Whilst looking at the initial space I would be working with within the gallery I saw the project being able to take a more of an interactive route. With the gallery walls having no restraints to how close the public to get to the images and the wall space large enough to look at more creative display outcomes for the work. This however turned out to be far from what I will actually be able to achieve. Due to regulations within the gallery on what materials are able to be displayed for health and safety reasons. I would be unable to display work printed on my hand made papers, this is mainly down to the use of recycled bee hives and because the gallery is located within the café area of the museum.
I will therefore be looking to display my work printed on a premium A3 heavy weight matt paper.
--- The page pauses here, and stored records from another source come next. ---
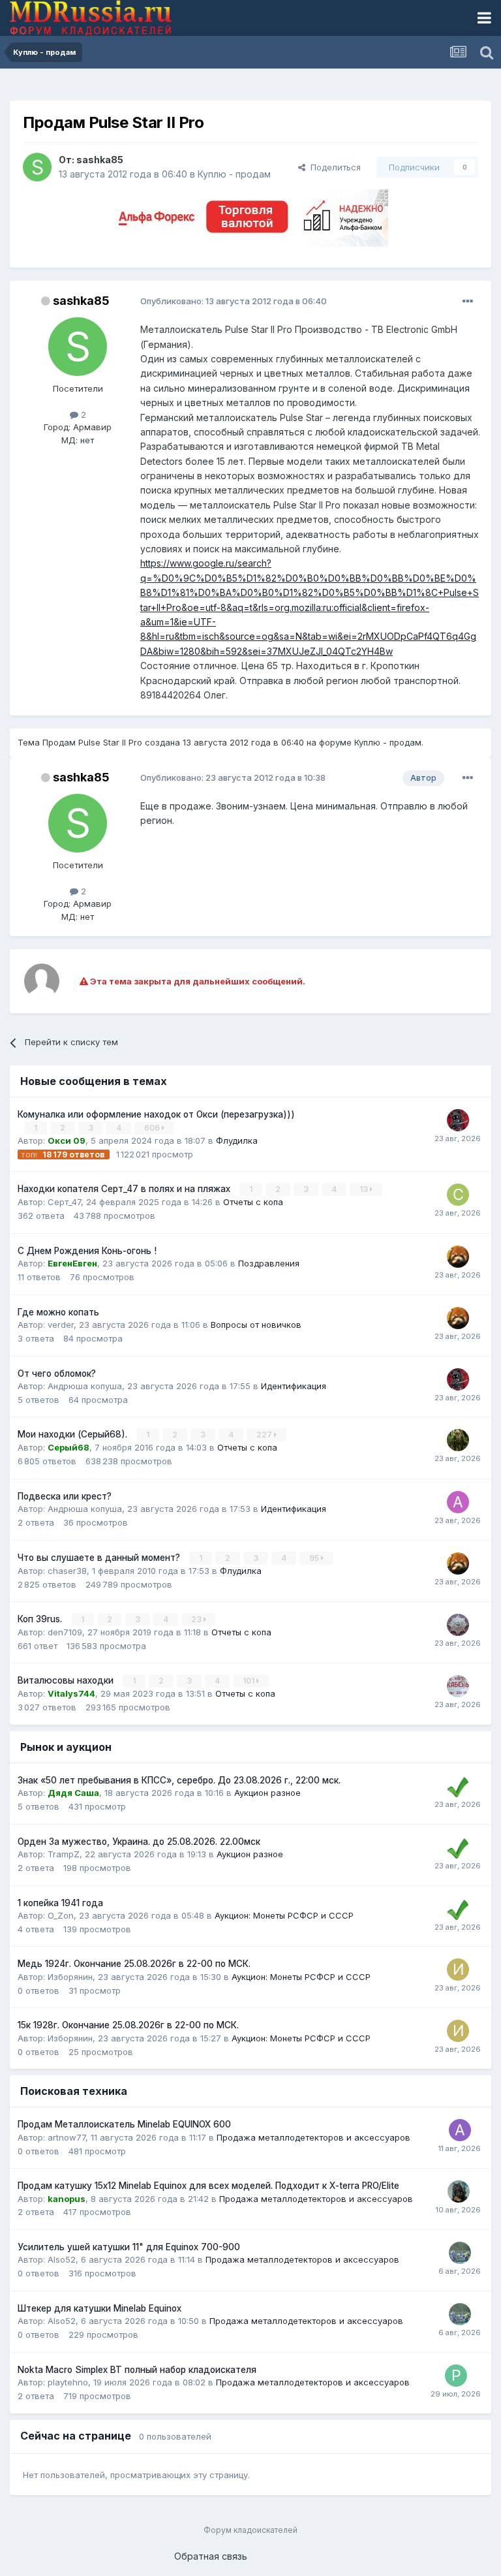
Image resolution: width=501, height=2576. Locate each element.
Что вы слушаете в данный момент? (100, 1557)
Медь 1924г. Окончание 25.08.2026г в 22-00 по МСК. (134, 1963)
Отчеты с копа (253, 1202)
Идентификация (293, 1386)
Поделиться (333, 167)
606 (153, 1128)
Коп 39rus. (41, 1619)
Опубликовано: (233, 301)
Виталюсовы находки (67, 1680)
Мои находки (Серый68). (74, 1434)
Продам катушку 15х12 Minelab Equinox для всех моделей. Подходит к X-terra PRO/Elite (208, 2185)
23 (197, 1619)
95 (315, 1558)
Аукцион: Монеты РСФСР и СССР (284, 1915)
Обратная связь (210, 2556)
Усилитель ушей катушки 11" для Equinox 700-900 (129, 2247)
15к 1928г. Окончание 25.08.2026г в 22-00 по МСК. (128, 2025)
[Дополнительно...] (468, 301)
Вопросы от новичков (256, 1324)
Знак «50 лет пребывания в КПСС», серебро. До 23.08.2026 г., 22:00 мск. (179, 1780)
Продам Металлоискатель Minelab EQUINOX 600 (124, 2124)
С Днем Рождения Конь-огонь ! (87, 1251)
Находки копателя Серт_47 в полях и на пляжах (125, 1189)
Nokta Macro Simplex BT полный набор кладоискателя (137, 2369)
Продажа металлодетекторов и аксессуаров (313, 2137)
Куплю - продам (234, 174)
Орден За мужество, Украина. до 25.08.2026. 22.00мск (139, 1841)
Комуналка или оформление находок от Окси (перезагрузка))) (156, 1114)
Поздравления (268, 1263)
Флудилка (237, 1140)
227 (265, 1434)
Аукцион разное (267, 1792)
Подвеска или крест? (65, 1496)
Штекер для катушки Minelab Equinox (99, 2308)
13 (364, 1189)
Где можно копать (58, 1312)
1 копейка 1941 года (60, 1903)
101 (249, 1681)
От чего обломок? (57, 1373)
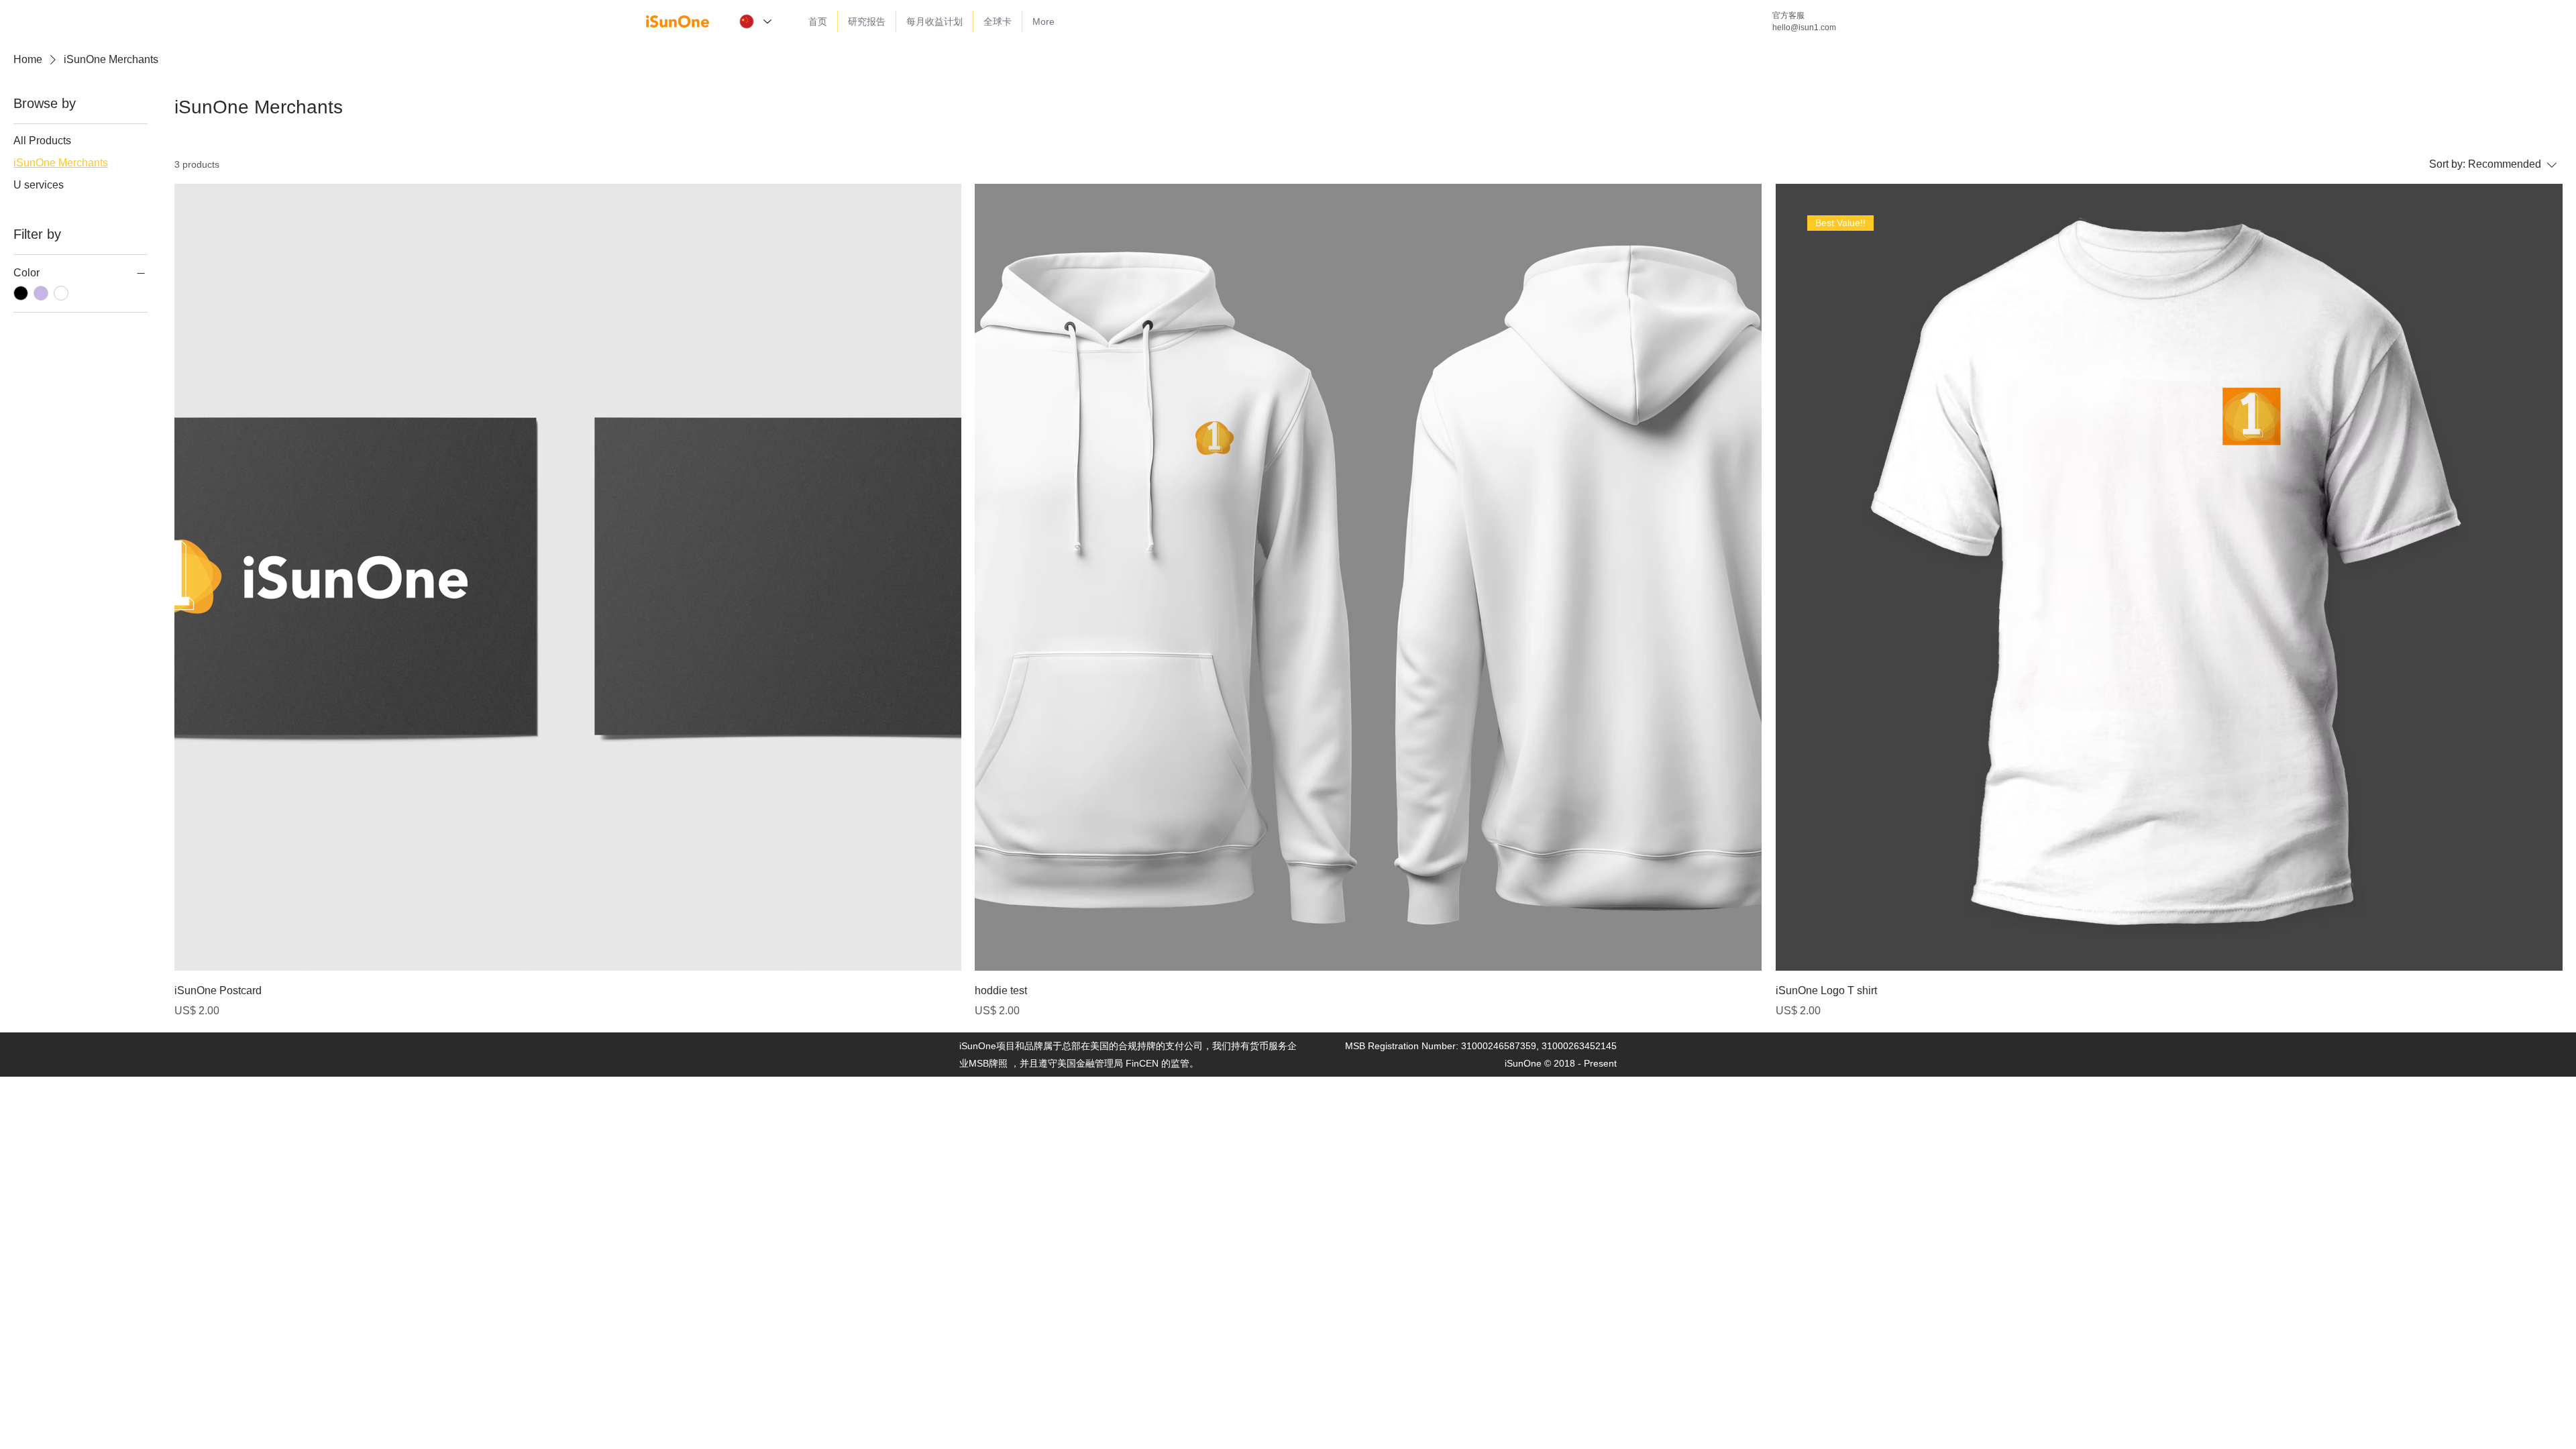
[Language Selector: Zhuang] (755, 21)
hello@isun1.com (1804, 27)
The work will consist of up between 12/15 images depending on visual aesthetic when placed in the gallery space.
I will be framing them in a traditional gallery style this is due to the new format of the images I think it best suits not only the space but the ethos of the gallery. The gallery has been more involved with the display of my final images than first thought. They have been very specific ideas of what can and can’t be shown within their gallery space. This has allowed me to look back on previous work and see a collaborative outcome that can be created from work spanning the duration of the course. I initially looked at how my new images would work with each individual project within the main body of work and have conceived how they wold best, artistically and aesthetically fit in with the new images.
After a lot of thought and visual layouts of all work I decided to look at my first hand in Mellifera Neonicotinoid, when the work was initially presented I felt even though the visual dynamics of the work were clearly visible the message could get lost without any written interaction from myself. I have from the start of the project allowed my work to explore its own identify and though directed by science and facts allowed my work to find its own meaning in the ambiguity of the knowledgeable mind, by this I refer to the audience viewing the images. The more informed they are on the subject matter the more the images can direct their train of thought to provoke meaning and extra interact in the subject matter, but allowing the audience members who are not informed on the environmental science behind my work to still find viewing the images enjoyable and emotive. But as the project developed I felt myself being drawn away from the initial message which was to inform people on the downsides of using the pesticides and I feel I became relaxed in this paradox I had created between the informative and the artistic, as I found mixing the both and allowing them to still have ambiguous meaning but that I could direct to be something I wasn’t able to do.
I have found my mixing this body of work with well selected images from my new material, this idea of the images not allowing enough directed stimulus can be lifted. By allowing my images to regain a small amount of control by the text chosen in the new images I can clearly display what the project was mean to be, that was a creative interaction between my scientific mind and my creative mind. The two have always informed each other but from this change in my outcome which was totally unexpected and wouldn’t have happened without the constraints put upon me from the gallery I have no pieced together a project that allows these two parts of my mind to collaborate and form a body of work that not only informs but that can fully show my message of the destruction that is hidden in the beauty of the spoken word.